Director Marie Farsi effectively builds the feeling of a rock show into the whole experience. The lobby is full of band photos, set lists, and other mementos; band T-shirts with tour dates are for sale, and the audience sits on two sides of a central playing space, a rarity at Tarragon. An elevated performance riser neatly opens up to create two piano lids (set designer David Boechler); the purpose of the brick walls with large windows is less obvious, but Logan Raju Cracknell’s framing lighting colourfully simulates a concert.
These trappings quickly clarify that all music will be diegetic – songs characters perform within the fictional world that relate to the show’s themes, rather than internal monologues or ensemble numbers that advance the plot.
While this robs the show of some of the structural joys and unalloyed emotional depth the classic musical form provides, it makes sense that these characters would communicate feelings obliquely through composition, allowing Wilde to present catchy, folky rock music with notes of Tom Petty, Chris Isaak and even Dolly Parton.
Tupper plays Suzie, the daughter of two rock-star parents who gradually discovers her own artistic path.Dahlia Katz/Supplied
The ensemble is instantly believable as a family and friends who have played together for many years, with tight harmonies and a practised spontaneity of banter. Penner’s Ashley has a gregarious swagger, teasing his daughter about her “stupid hot boyfriend” while sincerely teaching kindergarteners to be rock stars.

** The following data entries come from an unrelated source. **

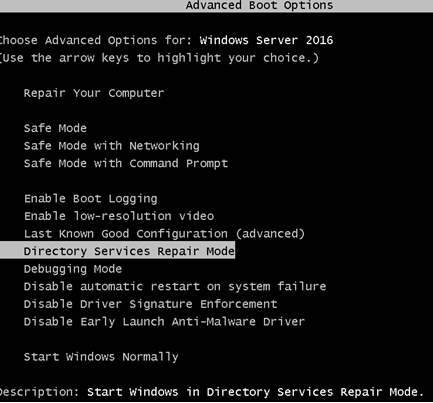Click the Advanced Boot Options title bar
This screenshot has height=403, width=433.
coord(217,6)
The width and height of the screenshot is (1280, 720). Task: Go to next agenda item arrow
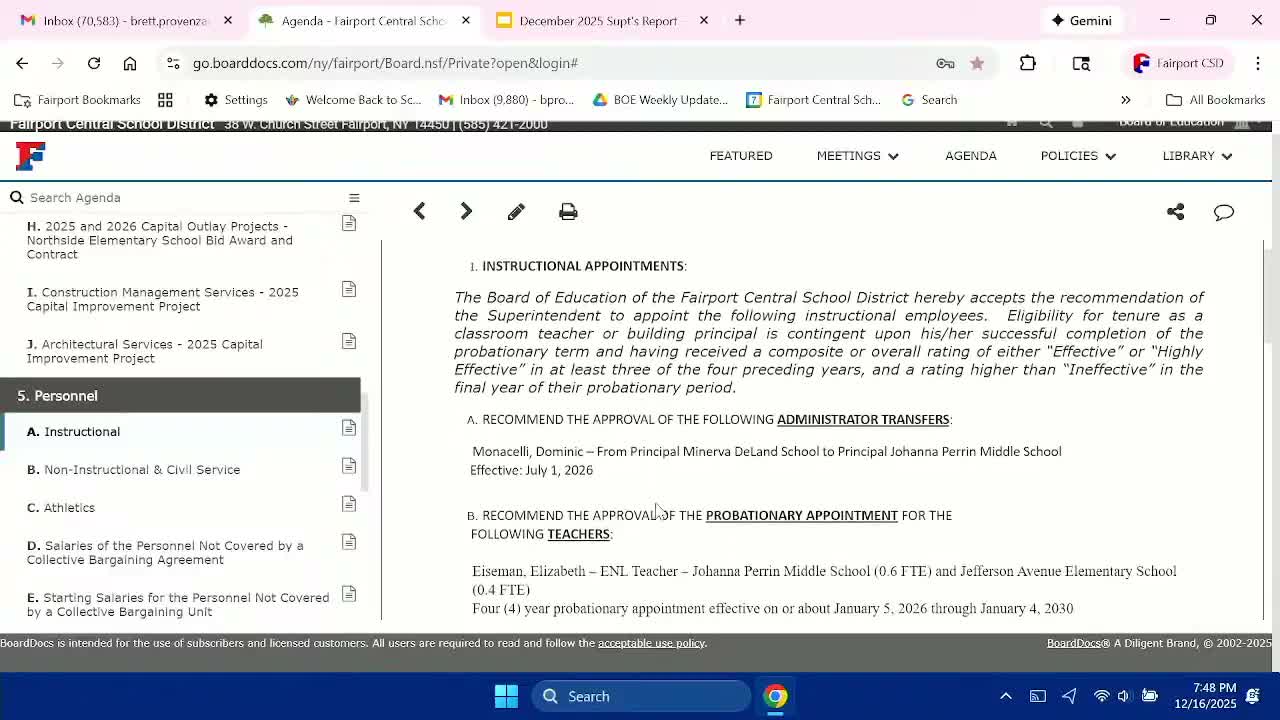(466, 211)
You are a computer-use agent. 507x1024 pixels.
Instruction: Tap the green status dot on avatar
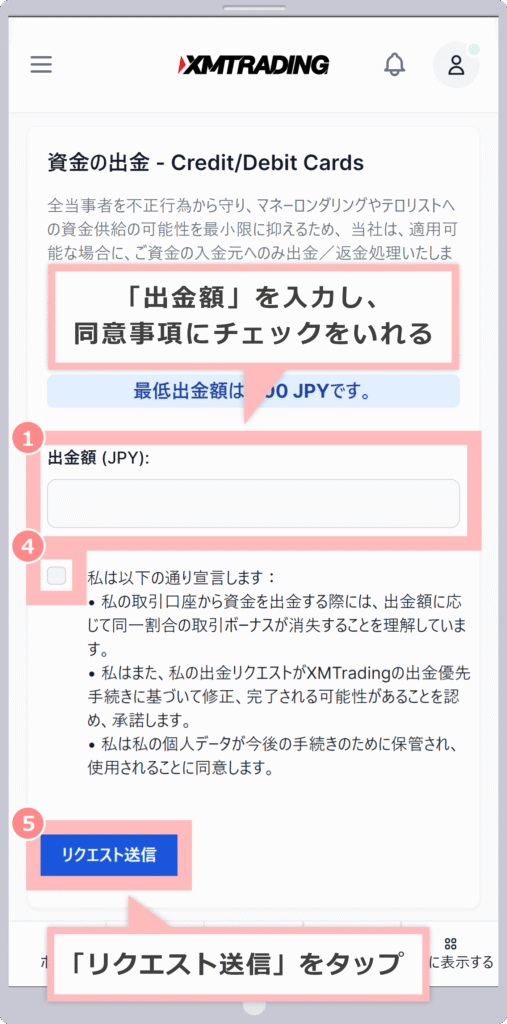[474, 50]
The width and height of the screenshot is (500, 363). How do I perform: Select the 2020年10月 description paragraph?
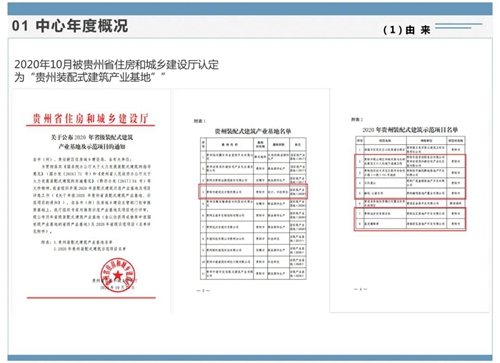116,71
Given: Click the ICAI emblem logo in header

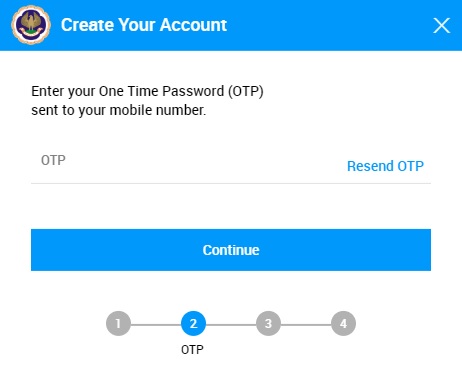Looking at the screenshot, I should coord(31,25).
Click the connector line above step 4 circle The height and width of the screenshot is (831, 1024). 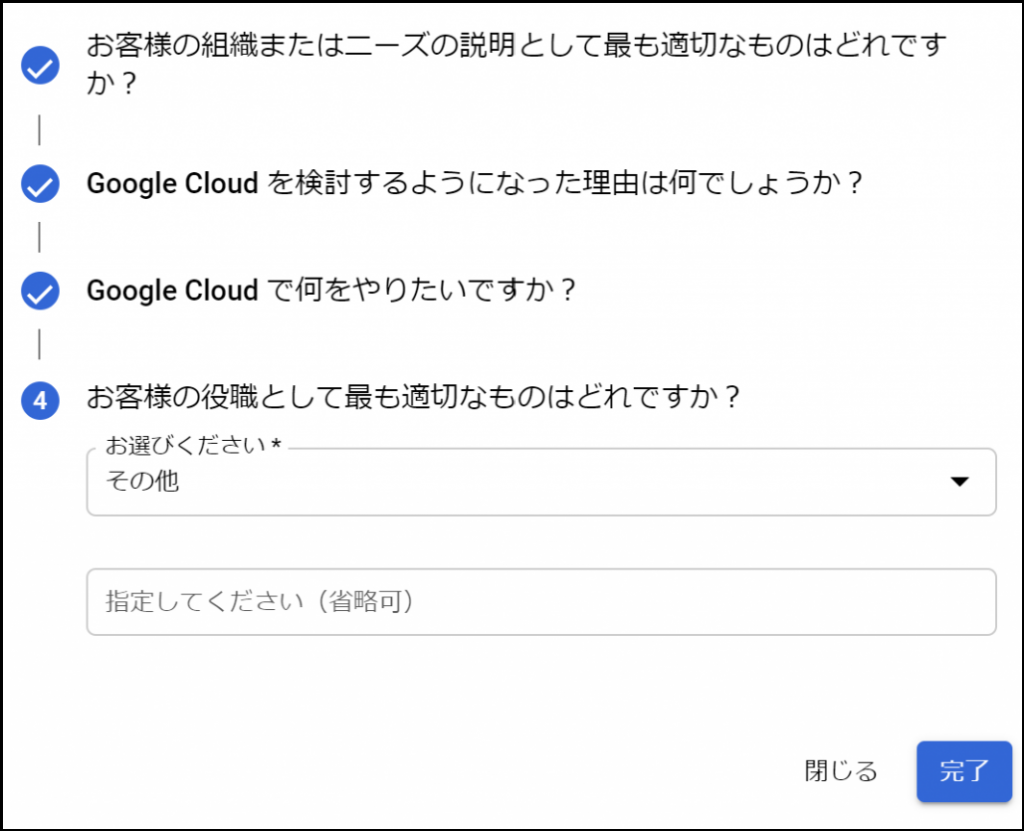tap(39, 344)
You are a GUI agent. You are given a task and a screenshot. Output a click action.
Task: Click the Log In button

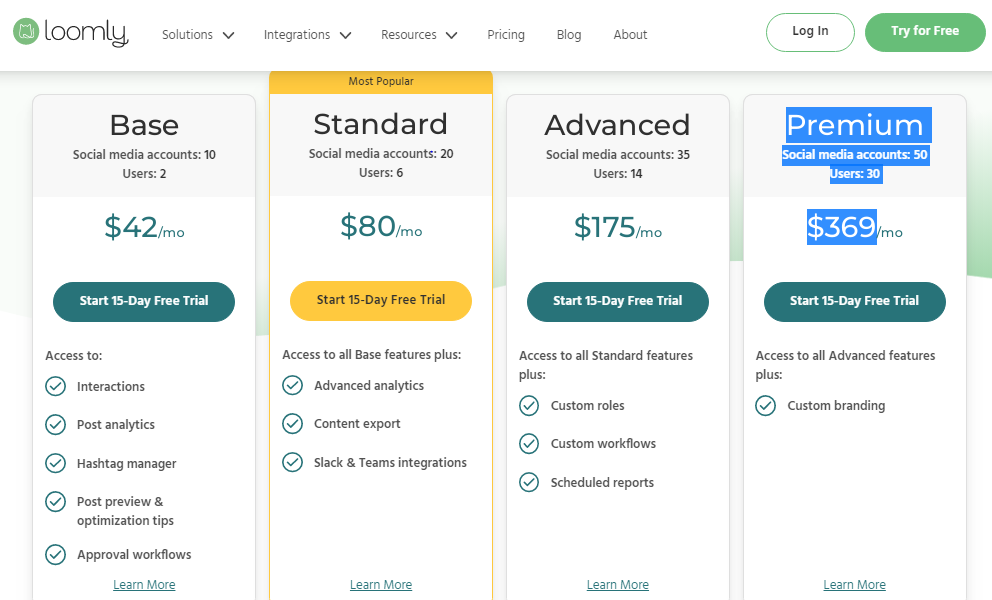[810, 31]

As supporting characters, Joe “Jojo” Bowden as drummer JD Kunkel mainly stays tied to the kit but provides a few quirky wisecracks. Brandon McGibbon as Ashley’s best friend Mickey Mintz sports an air of Zen nonchalance (or drug-induced brain fog?) and a crop top with fringe, one of Ming Wong’s clever rocker-chic costumes helping the band hold on to 1995. Donna’s neurodivergent teen Julian (Shaemus Swets) sharply skewers social graces, but could be more evenly woven into the show’s fabric.

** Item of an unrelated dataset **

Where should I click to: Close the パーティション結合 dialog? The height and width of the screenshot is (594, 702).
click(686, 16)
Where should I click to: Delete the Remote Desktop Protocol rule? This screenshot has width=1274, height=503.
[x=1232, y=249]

Bouts of mild audience participation may be divisive; I fell somewhere in the middle between being charmed and thinking the device worked more to slow the pace than to underscore the theme of music’s ability to foster connection.

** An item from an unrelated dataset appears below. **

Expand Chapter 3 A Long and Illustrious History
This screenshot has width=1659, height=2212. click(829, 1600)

The double casting of Hay and Penner as the loud, fun, but self-centred parents and the more nurturing Donna and her quiet but supportive husband makes for a clever parallel. The mirroring effectively reinforces Napoli’s exploration of Suzie’s need for mentorship as she becomes a teacher. While Donna uses her failing health to encourage Suzie to pursue the higher education Suzie desires, Jean’s terror of aging after forgetting a lyric onstage causes her to use her daughter to keep the band relevant, prioritizing her own dreams.
The heart of the show is Suzie’s relationships with these women, and here the casting shines. Annika Tupper as Suzie is a young artist to watch, comfortable in Suzie’s constant discomfort and ready with a lovely voice and sardonic smile. Deborah Hay is terrific as Suzie’s driven, occasionally cruel mother and as the eccentric who loves Erik Satie’s Gymnopédie No. 1 – tight in body and cool in voice as one, loose and warm as the other. Two standout songs feature Tupper and Hay, one a gorgeous duet about not being beholden to a mother’s dreams and another a heartfelt rock ballad demonstrating Jean’s reluctant acknowledgment that Suzie may one day eclipse her.
One of the pitfalls of a musical that centres around an artist making an important piece of music is that the tune itself is inevitably disappointing once we actually hear it. After the Rain is not immune to this problem, and it’s not helped when references to a character’s illness seem to serve mainly as an oddly Pavlovian trigger for Suzie’s artistic growth, or by a sudden late switch into metanarrative that isn’t entirely earned.
However, an otherwise satisfying ending successfully sidesteps the issue by presenting the sweet, elegant number as the beginning of an artistic journey, rather than an end.
As After the Rain reminds us, a song may take a few minutes to sing, but a lifetime to discover.